Links betwist niet dat zij inderdaad deze functie vervullen; er wordt slechts gezegd dat 'zij' (de Koerden) "geen andere keus" zouden hebben gehad. In werkelijkheid hebben de Koerdische nationalisten de gerechtvaardigde strijd voor het (Koerdische) recht op nationale zelfbeschikking ondergeschikt gemaakt aan de rol als proxies van het imperialisme, een misdaad waarvoor het sedert lange tijd onderdrukte Koerdische volk een hoge prijs zal betalen. Door hun ziel te verkopen aan het imperialisme, evenals aan de diverse regionale bourgeois-regimes, zijn de Koerdische leiders uitermate behulpzaam bij het uitvoeren van de verdeel-en-heers strategieën. Dit zal onvermijdelijk de sektarische, nationale en religieuze spanningen aan doen wakkeren en zal ertoe dienen om de onderdrukking van de Koerdische massa’s te versterken. Zoals in het verleden al zo vaak gebeurd is, hebben de veronderstelde Koerdische weldoeners zich thans al tegen hen gekeerd. Vorige maand gaven de Amerikaanse imperialisten (in ruil voor het gebruik van de luchtmachtbasis Incirlik in Turkije voor het lanceren van militaire operaties tegen IS) het groene licht aan het bewind in Ankara om luchtaanvallen uit te voeren in Noord-Irak tegen een bondgenoot van de YPG, namelijk de 'Arbeiderspartij van Koerdistan' (de PKK, die door zowel de Amerikanen als de Turken als 'terroristische organisatie' wordt bestempeld). Deze luchtaanvallen worden vergemakkelijkt door inlichtingen betreffende PKK-basissen in Irak, die door de Verenigde Staten sinds 2007 aan Turkije worden verstrekt. De Turkse regering is ook bezig met een onderdrukkingscampagne tegen de binnenlandse oppositie, waarbij honderden Koerdische en andere activisten zijn gearresteerd. 

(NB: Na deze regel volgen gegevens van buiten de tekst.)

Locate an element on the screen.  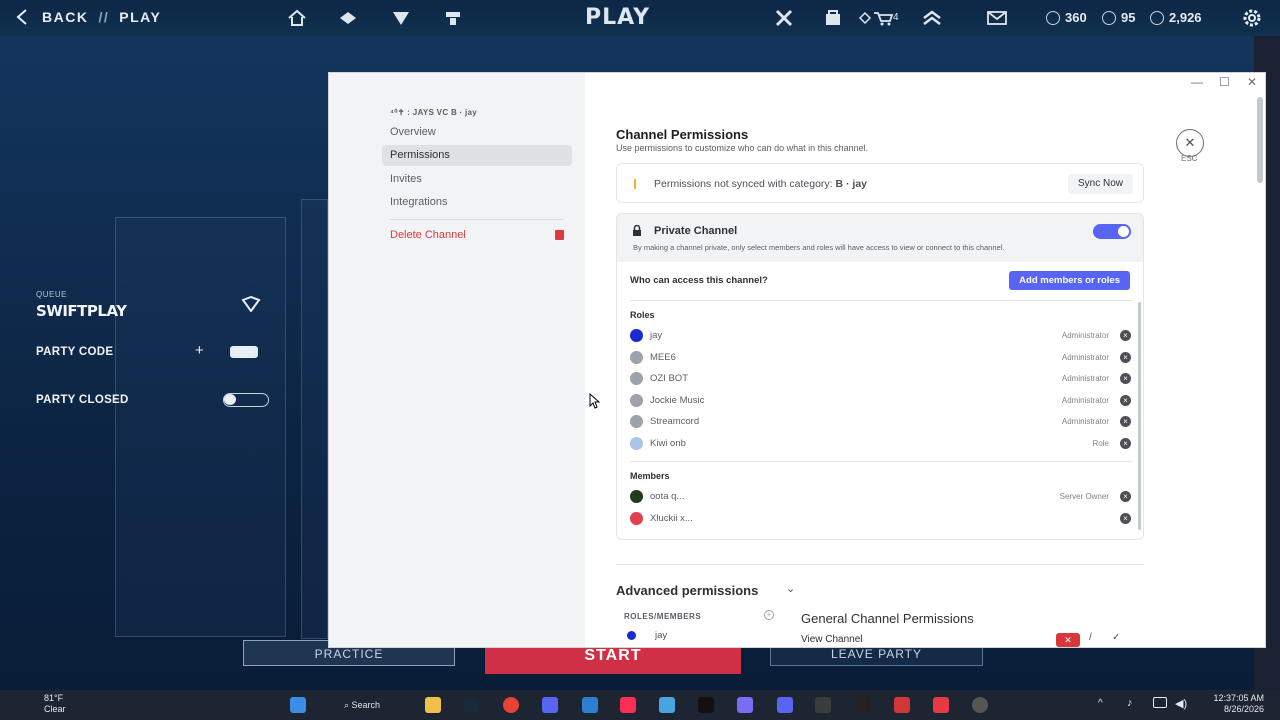
role-row: Jockie Music Administrator × is located at coordinates (881, 401).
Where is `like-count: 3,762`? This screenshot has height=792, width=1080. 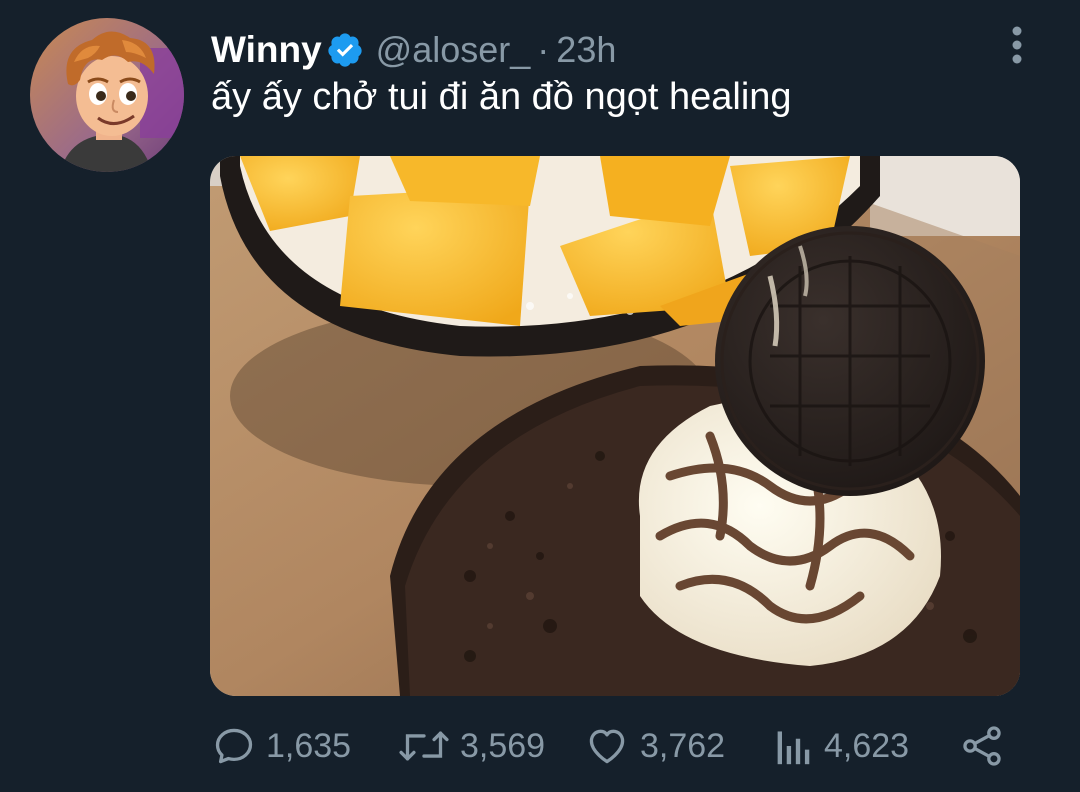
like-count: 3,762 is located at coordinates (683, 746).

Turkse luchtmacht valt PKK stellingen aan in Syrië

De volkeren van het Midden-Oosten zullen niet eerder vrede, vrijheid en sociale vooruitgang kennen totdat de bourgeois-heerschappij in de regio omvergeworpen is door middel van een reeks van socialistische revoluties. Een dergelijk perspectief echter vereist in de eerste plaats, en boven alles, de meest onverzoenlijke oppositie jegens het imperialisme!